### Exercise requirements:
**1)** Return everything in the account of Alan's experiment from "Alan is a VP" down to "at another company.".
**2)** According to the account of Alan's experiment, what job does Alan's wife hold?
**3)** Extend the account of Alan's experiment, beginning right after its last sentence.

### Source extract:
Alan is a VP located on the West coast. He's been in that region for 15 years and has three children, ages three, five, and seven. His wife is a finance director at another company.
"The first thing about Total Leadership that really had an impact for me was the stakeholder mapping," he told me. In this exercise, you identify the people who are most important to you in your work, home, self, and community spheres. This is part of seeing your life not as just a random unfolding of events, but as a system you can change. "This was something that I had done intuitively on my own but I wasn't maximizing it.... It was important to... connect with those people, find common ground, and learn what their expectations are."
"With work I'm very intentional and so things happen, because it's work. But if I'm truly accountable I would be taking the same approach in the other domains of life that I am taking at work to accomplish the things that matter. That was an 'Aha!' moment."
"That's why my experiment centered on time with my family; with my sister and her kids and arranging time together for all of us. I used some of the things that I do at work and applied them in this other realm. My sister owns a business and my brother-in-law has a property development job, so they have demanding schedules. Our kids are on different Spring breaks. We have a vision now (we didn't until my experiment) of two week-long vacations per year together with the kids doing something — skiing or going to the beach — and then a couple of long weekends. Coordinating all that is difficult and so it just really wasn't happening."
"I was lamenting this, wondering how I might effect a change. It dawned on me that if this was work I would have all kinds of tactics. So I drafted an email to the key players (my brother-in-law, sister, wife, mom, and a couple of others) and I laid out a plan for a dinner, just the adults, to talk about what we wanted to achieve each year. We were able to come up with two week-long vacations, but planned well in advance, and then two long weekends. We set up some checkpoints and conference calls — the last thing you'd think of with family. We went away together the last two weeks of the year, and we bought those tickets in June. This was a success and an example that I've learned I could use in general: If a process works in one part of my life, then maybe I can apply it in other parts of my life."
"If we've got leaders in the company who are able to apply skills from work to other parts of their lives and share these stories with their teams, then this can help us make our people happier and strengthen our retention of talent. We invest time and money every year training people. So when you strengthen retention and reduce that expense, then you have savings but you also have more experienced people who are more productive.

### Data records:
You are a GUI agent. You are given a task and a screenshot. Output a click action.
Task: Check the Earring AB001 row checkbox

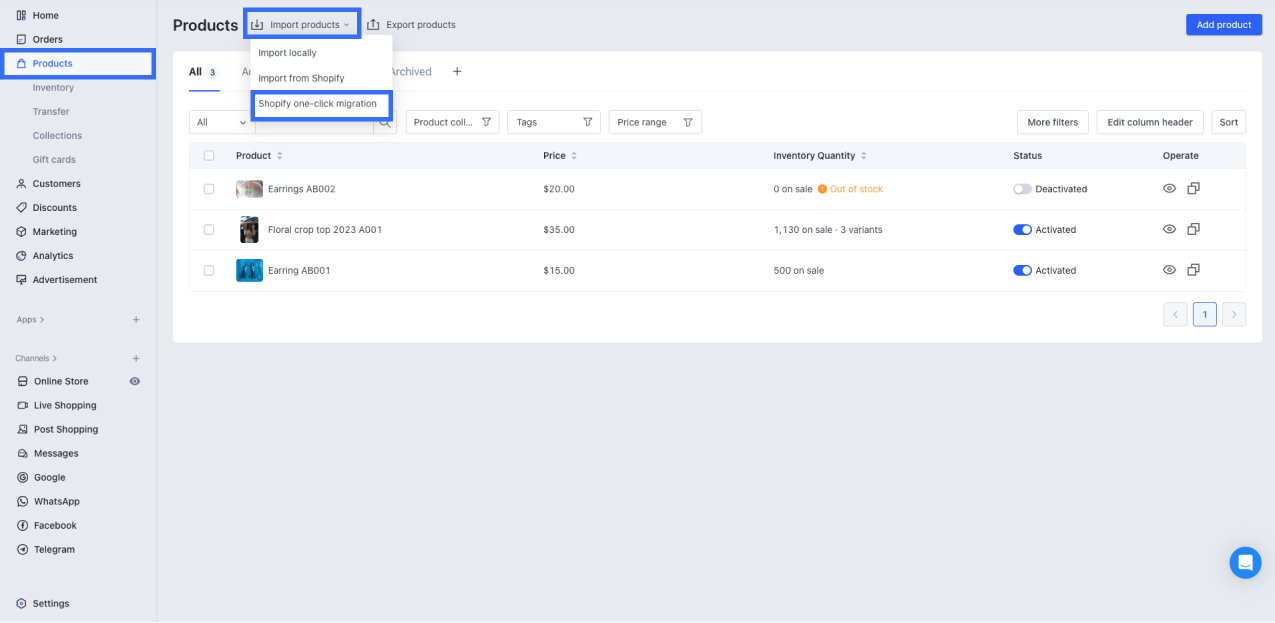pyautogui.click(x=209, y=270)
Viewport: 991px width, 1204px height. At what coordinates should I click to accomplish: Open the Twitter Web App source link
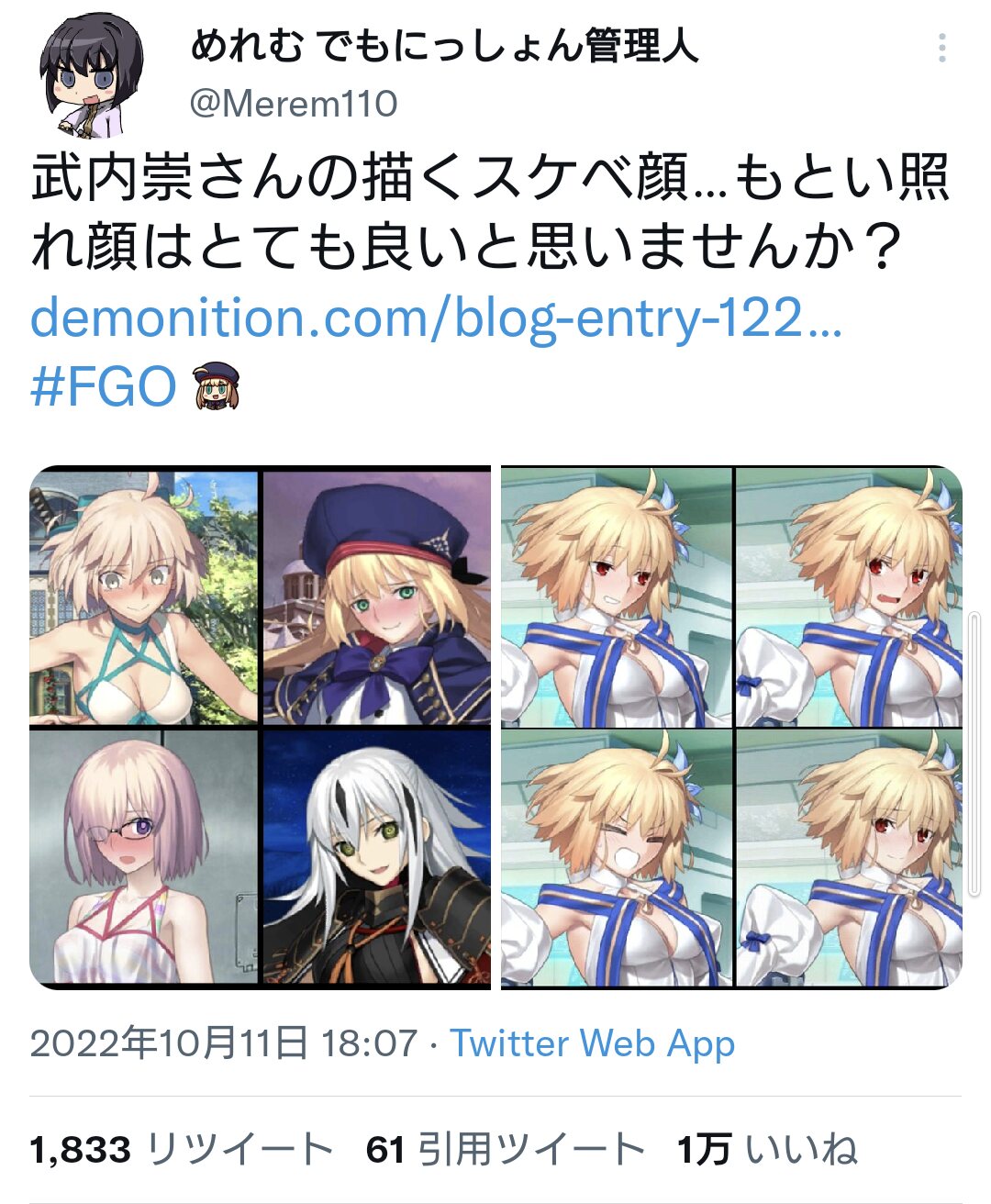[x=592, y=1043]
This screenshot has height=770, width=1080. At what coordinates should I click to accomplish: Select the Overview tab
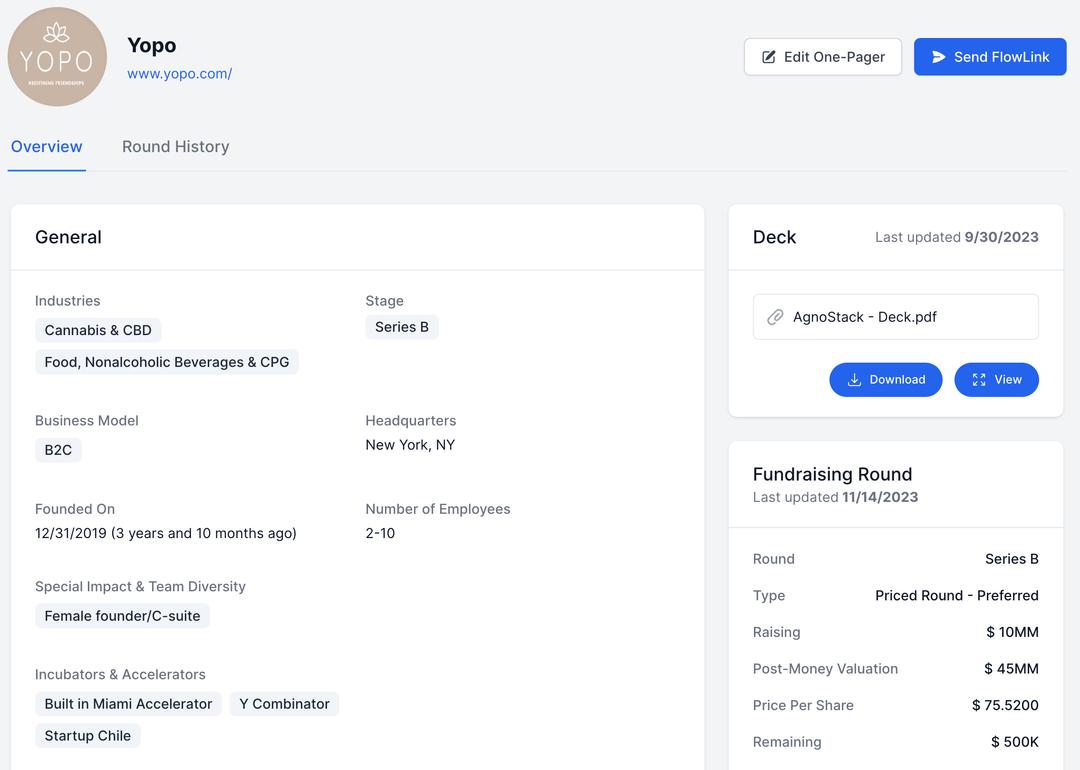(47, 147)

### Answers by task:
**1)**
Alan is a VP located on the West coast. He's been in that region for 15 years and has three children, ages three, five, and seven. His wife is a finance director at another company.

**2)** She is a finance director at another company.

**3)**
"I've come to realize that one of my challenges is taking time off, and ensuring that I am effective enough to do that and not miss a beat. This year I'm looking at six weeks of vacation. When I think back a few years I just wouldn't have even considered that; this year I intend to take it all. If I only took three weeks, I would have people on my team see that as a signal. So I'm teaching others by example. Again, the stakeholder mapping and integrating the four domains in a way that works for me is important, and I also teach my team how to do that for themselves, in part so they can be effective when I'm not here. My goal is for them to be effective all the time. The more that I can lead that way, the more it means that if I'm gone for a week or two then the impact is minimal."
Target is working on "starting a movement — not just a program" says one of the members of the organizational effectiveness team. But changing those norms isn't easy. Max, the VP who now runs the largest P & L business at Target, admitted that he "saw a couple of eyebrows raised" when he told his team, on his first day in his new position, that he comes in late two mornings a week so that he can "go to the gym and have breakfast with my kids."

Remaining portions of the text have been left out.